● Dataset records:
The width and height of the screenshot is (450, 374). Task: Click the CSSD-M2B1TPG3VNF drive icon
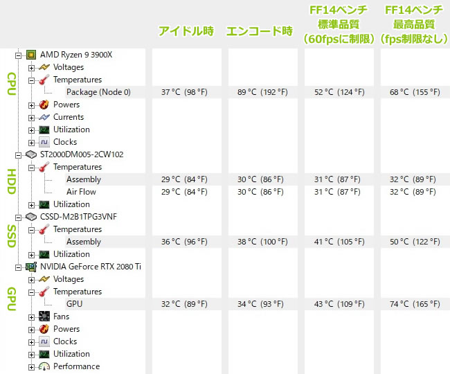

* * *

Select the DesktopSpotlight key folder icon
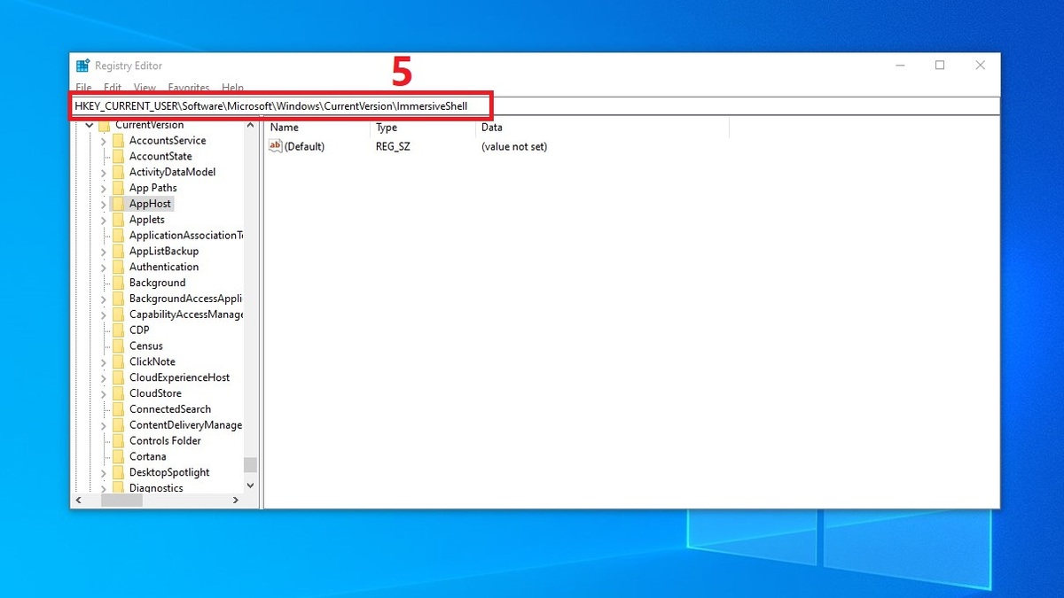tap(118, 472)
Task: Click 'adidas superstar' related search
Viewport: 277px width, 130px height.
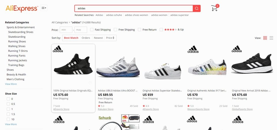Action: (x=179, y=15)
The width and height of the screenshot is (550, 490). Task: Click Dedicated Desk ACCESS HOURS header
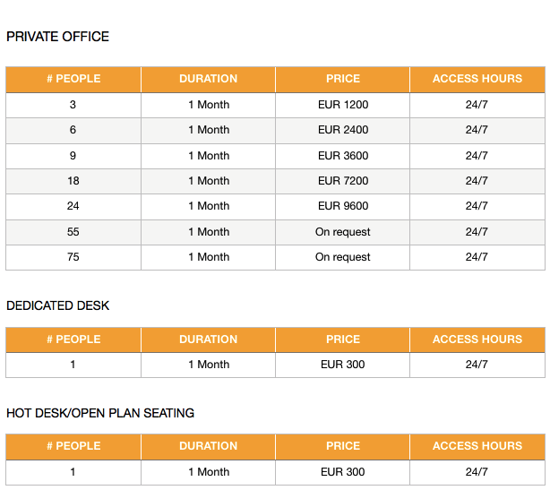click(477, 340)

● Instructions to follow:
Rewrite the part of the material that begins with the line containing "The width and height of the screenshot is (550, 490)." and ends with the line containing "click(477, 340)", including both lines and the requests. Scale each click coordinate by 2.25, rounding to whole numbers with halves going up, and leave the pictures out.

● Response:
The width and height of the screenshot is (550, 490). Task: Click Dedicated Desk ACCESS HOURS header
click(1073, 765)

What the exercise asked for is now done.